▶ Task brief:
Quote the following items verbatim, from the line that contains "You are a computer-use agent. Image" to the line that contains "Click checkmark by", including both of those lines.

▶ Records provided:
--
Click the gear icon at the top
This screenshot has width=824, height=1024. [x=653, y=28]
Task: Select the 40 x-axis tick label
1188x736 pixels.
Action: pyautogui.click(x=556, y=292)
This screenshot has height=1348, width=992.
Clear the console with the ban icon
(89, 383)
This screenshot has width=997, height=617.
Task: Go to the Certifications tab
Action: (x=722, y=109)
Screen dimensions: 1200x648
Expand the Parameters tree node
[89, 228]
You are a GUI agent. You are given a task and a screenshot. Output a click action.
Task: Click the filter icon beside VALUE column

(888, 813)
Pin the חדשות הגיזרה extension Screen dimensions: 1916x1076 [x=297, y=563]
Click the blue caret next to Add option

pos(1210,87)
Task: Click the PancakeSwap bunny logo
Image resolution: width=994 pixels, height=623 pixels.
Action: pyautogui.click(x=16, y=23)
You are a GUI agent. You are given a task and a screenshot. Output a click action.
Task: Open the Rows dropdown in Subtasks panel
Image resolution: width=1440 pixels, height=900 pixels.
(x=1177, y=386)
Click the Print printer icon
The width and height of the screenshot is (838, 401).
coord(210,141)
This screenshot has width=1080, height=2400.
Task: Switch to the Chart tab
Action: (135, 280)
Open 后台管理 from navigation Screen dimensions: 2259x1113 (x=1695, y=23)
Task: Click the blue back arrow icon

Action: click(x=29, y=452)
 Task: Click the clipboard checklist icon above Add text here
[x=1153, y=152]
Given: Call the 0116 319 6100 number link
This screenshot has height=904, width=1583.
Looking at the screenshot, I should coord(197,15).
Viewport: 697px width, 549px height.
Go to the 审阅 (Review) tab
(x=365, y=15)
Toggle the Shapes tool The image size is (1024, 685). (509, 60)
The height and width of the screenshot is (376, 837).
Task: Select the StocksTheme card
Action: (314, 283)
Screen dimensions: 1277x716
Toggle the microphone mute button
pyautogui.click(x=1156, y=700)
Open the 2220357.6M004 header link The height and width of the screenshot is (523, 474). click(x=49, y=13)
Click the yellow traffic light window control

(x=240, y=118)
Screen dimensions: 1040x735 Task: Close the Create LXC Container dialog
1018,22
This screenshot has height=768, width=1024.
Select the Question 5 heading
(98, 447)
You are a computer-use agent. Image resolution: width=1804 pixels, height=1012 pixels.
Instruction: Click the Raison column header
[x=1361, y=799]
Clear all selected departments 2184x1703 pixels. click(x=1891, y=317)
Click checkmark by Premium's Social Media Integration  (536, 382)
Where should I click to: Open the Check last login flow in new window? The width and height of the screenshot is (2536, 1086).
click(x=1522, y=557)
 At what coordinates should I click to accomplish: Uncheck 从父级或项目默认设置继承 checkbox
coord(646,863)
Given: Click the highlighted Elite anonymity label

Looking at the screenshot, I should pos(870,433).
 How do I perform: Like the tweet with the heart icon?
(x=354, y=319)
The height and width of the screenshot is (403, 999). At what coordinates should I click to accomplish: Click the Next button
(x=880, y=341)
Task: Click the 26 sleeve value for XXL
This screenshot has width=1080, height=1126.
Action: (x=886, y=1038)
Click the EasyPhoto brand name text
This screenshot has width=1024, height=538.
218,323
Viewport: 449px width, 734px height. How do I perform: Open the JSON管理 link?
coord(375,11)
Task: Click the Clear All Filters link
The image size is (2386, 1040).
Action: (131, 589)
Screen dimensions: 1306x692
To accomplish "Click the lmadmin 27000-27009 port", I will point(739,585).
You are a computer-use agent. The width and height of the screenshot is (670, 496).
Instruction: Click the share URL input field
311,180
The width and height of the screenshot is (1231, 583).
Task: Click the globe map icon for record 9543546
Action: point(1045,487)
--
▶ Exercise output:
You are a computer-use agent. Image resolution: width=1804 pixels, height=1012 pixels.
Instruction: Click the Raison column header
[x=1361, y=799]
Clear all selected departments 2184x1703 pixels. click(x=1891, y=317)
Click checkmark by Premium's Social Media Integration  (536, 382)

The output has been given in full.